» Stated goal
Return each line of the data below that contains the word "What", copied without changes.
____
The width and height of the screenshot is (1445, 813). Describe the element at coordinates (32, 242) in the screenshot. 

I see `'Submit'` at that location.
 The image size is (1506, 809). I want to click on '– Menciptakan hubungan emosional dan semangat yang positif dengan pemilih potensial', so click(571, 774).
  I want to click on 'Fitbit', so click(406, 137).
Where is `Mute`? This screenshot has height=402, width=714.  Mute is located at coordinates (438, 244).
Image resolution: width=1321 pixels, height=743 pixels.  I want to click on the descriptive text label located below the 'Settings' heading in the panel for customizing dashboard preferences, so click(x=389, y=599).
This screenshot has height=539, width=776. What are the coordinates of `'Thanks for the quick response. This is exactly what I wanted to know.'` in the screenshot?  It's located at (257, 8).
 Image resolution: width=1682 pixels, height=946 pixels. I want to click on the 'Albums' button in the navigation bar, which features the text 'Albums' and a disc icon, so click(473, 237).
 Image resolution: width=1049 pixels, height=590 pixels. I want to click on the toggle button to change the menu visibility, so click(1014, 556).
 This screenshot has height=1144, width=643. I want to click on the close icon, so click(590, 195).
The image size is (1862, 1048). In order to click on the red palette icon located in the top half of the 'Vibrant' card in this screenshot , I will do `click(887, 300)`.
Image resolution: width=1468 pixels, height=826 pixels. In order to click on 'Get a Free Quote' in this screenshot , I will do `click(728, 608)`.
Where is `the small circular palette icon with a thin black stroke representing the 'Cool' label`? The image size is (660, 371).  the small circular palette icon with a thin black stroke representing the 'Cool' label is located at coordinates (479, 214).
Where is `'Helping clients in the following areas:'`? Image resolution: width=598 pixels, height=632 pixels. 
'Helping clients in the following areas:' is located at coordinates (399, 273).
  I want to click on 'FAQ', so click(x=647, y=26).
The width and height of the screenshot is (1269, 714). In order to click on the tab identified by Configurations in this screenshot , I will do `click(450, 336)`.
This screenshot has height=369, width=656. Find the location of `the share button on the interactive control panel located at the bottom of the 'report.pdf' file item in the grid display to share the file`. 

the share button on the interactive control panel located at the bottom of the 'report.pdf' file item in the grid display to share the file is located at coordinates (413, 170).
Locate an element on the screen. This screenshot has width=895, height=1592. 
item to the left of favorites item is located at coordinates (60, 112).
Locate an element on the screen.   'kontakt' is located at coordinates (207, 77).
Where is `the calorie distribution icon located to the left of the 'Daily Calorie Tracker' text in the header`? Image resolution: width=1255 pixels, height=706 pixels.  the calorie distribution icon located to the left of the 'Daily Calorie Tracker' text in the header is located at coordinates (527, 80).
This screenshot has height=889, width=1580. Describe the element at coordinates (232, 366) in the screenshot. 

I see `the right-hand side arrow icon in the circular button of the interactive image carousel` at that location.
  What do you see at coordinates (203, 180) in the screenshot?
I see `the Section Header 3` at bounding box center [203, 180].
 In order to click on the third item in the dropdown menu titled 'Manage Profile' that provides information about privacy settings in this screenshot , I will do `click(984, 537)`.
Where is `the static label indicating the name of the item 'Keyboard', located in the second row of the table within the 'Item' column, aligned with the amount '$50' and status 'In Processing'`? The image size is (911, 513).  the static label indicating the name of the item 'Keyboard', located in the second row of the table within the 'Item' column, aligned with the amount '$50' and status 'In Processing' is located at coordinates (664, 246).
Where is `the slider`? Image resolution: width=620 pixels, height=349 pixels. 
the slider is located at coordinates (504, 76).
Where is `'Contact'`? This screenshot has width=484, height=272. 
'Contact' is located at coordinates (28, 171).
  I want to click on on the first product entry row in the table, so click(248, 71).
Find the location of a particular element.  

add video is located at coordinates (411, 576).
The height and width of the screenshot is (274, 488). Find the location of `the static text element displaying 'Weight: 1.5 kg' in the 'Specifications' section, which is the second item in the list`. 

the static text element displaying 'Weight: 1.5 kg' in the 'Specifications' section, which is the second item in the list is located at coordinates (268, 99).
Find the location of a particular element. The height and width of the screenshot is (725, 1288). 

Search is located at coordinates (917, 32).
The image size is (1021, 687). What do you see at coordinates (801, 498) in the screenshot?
____
» Answer to the problem
This screenshot has height=539, width=776. What are the coordinates of `'Thanks for the quick response. This is exactly what I wanted to know.'` in the screenshot?  It's located at (257, 8).
  What do you see at coordinates (203, 180) in the screenshot?
The image size is (1021, 687). What do you see at coordinates (801, 498) in the screenshot?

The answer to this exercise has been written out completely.